When I was a teenager—and living in Oaklyn, New Jersey—my Uncle Pete informed me that I would be accompanying him to the Outer Banks of North Carolina. I had many times been to the beach town of Nags Head, where my uncle had built a rental home called The Quick Getaway. It was near milepost twenty-one. I routinely saw Uncle Pete in southern New Jersey—at our weekly family dinners and on holidays. But the rest of the family was always there too. According to my memory now, this trip was the first time Uncle Pete and I would be hanging out without my parents or grandparents nearby.

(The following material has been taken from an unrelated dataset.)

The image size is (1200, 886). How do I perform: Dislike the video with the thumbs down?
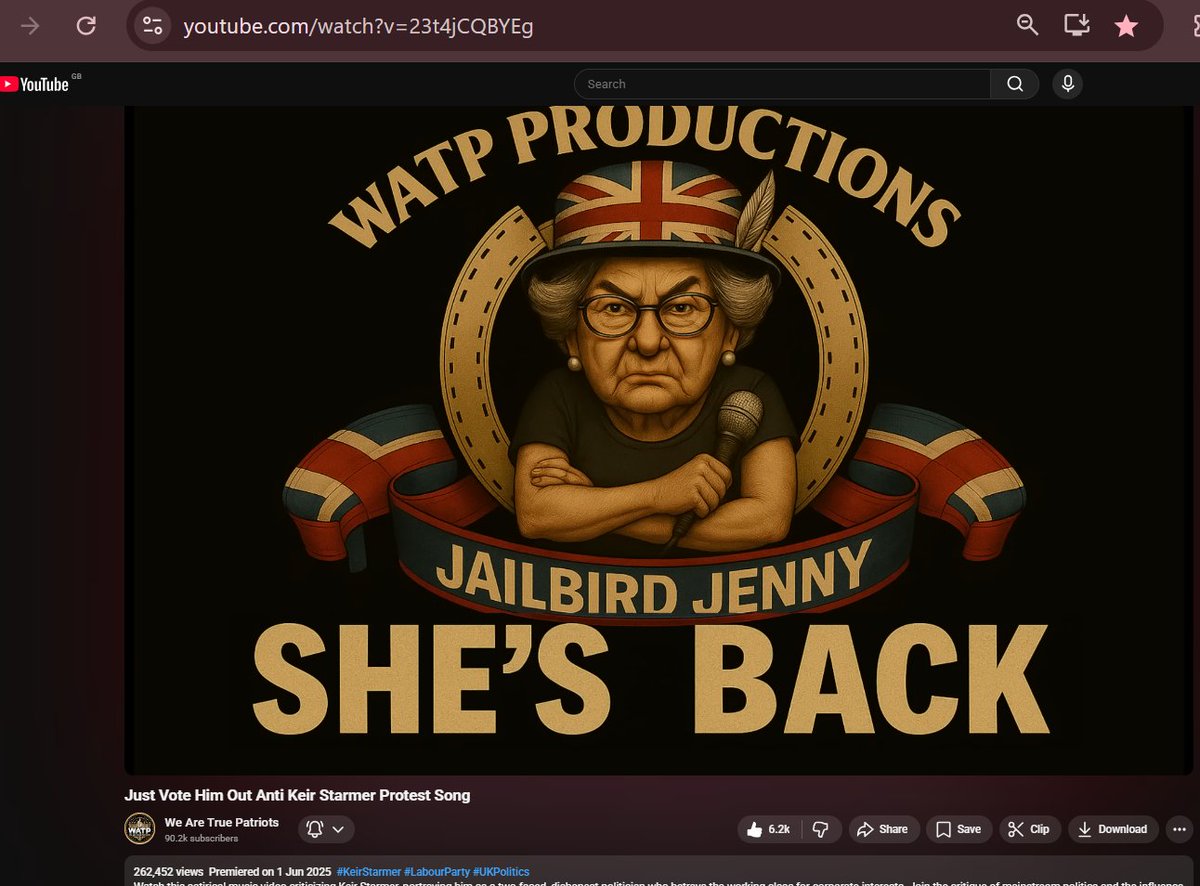(821, 829)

The news thrilled me. Pete was loud and opinionated. He had a way of taking over conversations and spaces. As a combat veteran, he often had a weapon on him. He had guns. He had switchblade knives. His words pierced like bullets. He didn’t seem to be afraid of anyone or anything. He was also a successful businessman who drove a BMW, bought my grandparents expensive gifts, had the nicest home of anyone in the family, and even had a second house on the Outer Banks. All of that impressed the young Matthew Quick, who lived amongst mostly working class people and didn’t know much else besides Philadelphia and the Jersey shore. Pete’s wife—my Aunt Sharon—was blonde, petite, and fit. Whenever she wore a bikini to the beach, I felt deeply uncomfortable. Pete was an alpha male in all the ways I—as a young struggling teenager—wasn’t. He seemed to have it all. I thought he was cool. I felt cooler when I was around him.

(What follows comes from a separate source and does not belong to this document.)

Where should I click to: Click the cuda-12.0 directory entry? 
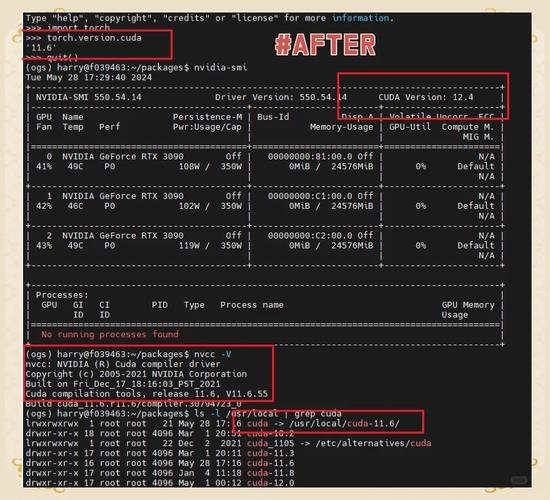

I wasn’t asked if I wanted to go to OBX with my uncle, I was told I was going. I got the sense that he hadn’t even consulted my parents. Pete just said, “You’re going to Nags Head with me.” Then he explained why, saying, “I drive through the night to avoid traffic. Sharon always falls asleep. And I need someone to keep me awake. I got some good tapes to listen to. Mostly Bruce. But it’s a long drive and there’s only so much Born In The U.S.A. even this American patriot can take before he needs something novel. So I’m assigning you, pretty boy, to be my midnight DJ. When I really start getting tired, that’s when you’re going to take over the music. You bring some good tapes that will keep me up. I don’t want us crashing and dying. So it’s on you. That’s your mission.”

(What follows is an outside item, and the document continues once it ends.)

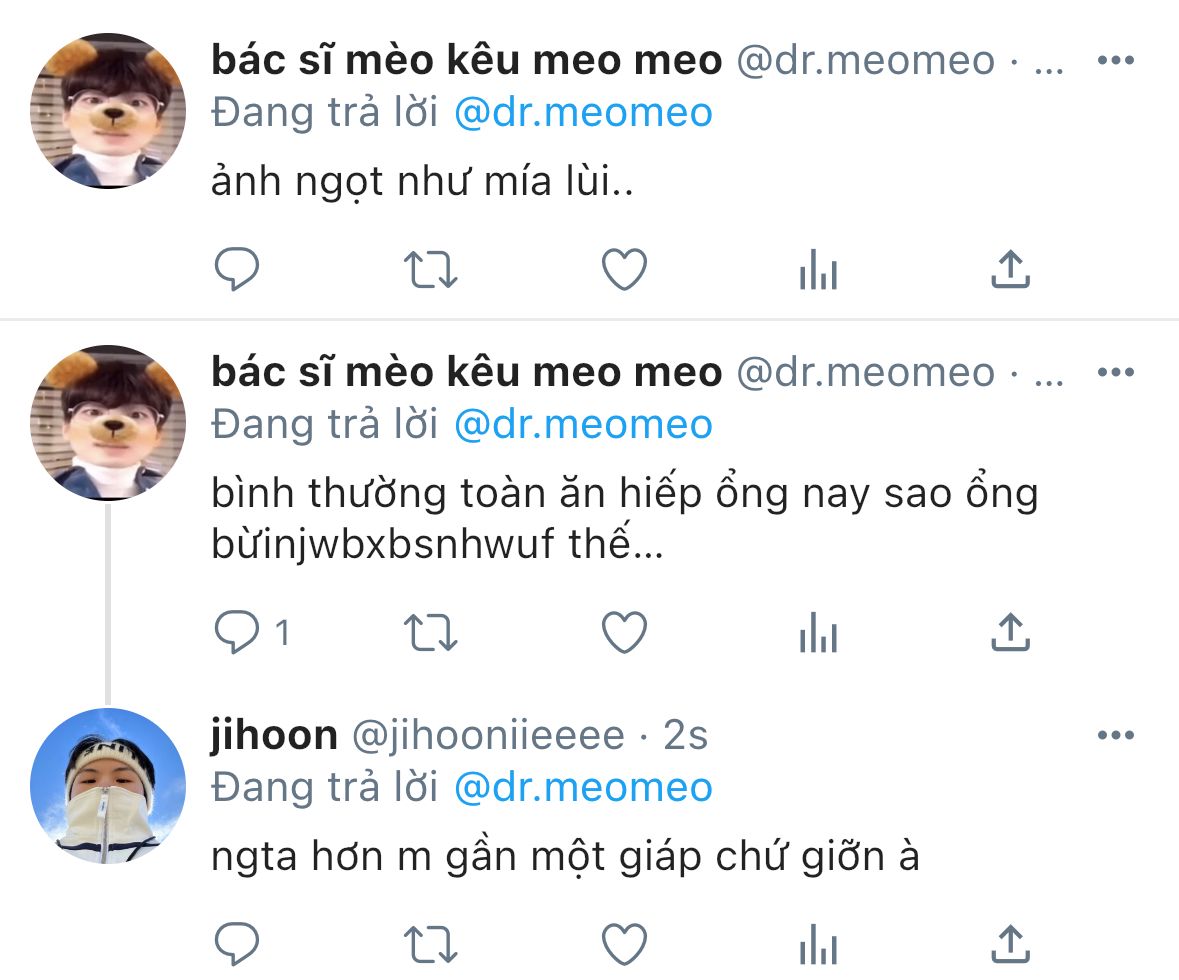
Task: Share the 'bình thường toàn ăn hiếp' tweet
Action: pos(1010,633)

In my memory now, I’m thinking this trip was during Easter break, the last year of my junior-high experience—so 1989. If so, I would have been fifteen and in the ninth grade. Back then, I was boiling over with unexplored anxiety and self-doubt. And I didn’t have the greatest relationship with my dad. My uncle seemed to be the opposite of my withholding father. And I really wanted to impress Pete by successfully completing the task he assigned me. To me back then, Uncle Pete was the height of masculinity. I would have done just about anything to curry favor with him. But as soon as the details of my ‘mission’ were out of my uncle’s mouth, I realized that I was in danger.
My mother had burned one of my Mötley Crüe CDs in the fireplace because she believed it was satanic. Most of what I was listening to would not be condoned by The United Methodist Church, which my family religiously attended. Pete didn’t go to our church all that much outside of Christmas and Easter. But there was a chance he’d report back to my grandfather what I was secretly listening to, especially if he didn’t like what I played. And the only musician I knew Pete really loved was Bruce Springsteen, whom I—at the time—thought was kind of corny. I never told Pete I didn’t really like Bruce, because I thought he might punch me in the face for being un-American.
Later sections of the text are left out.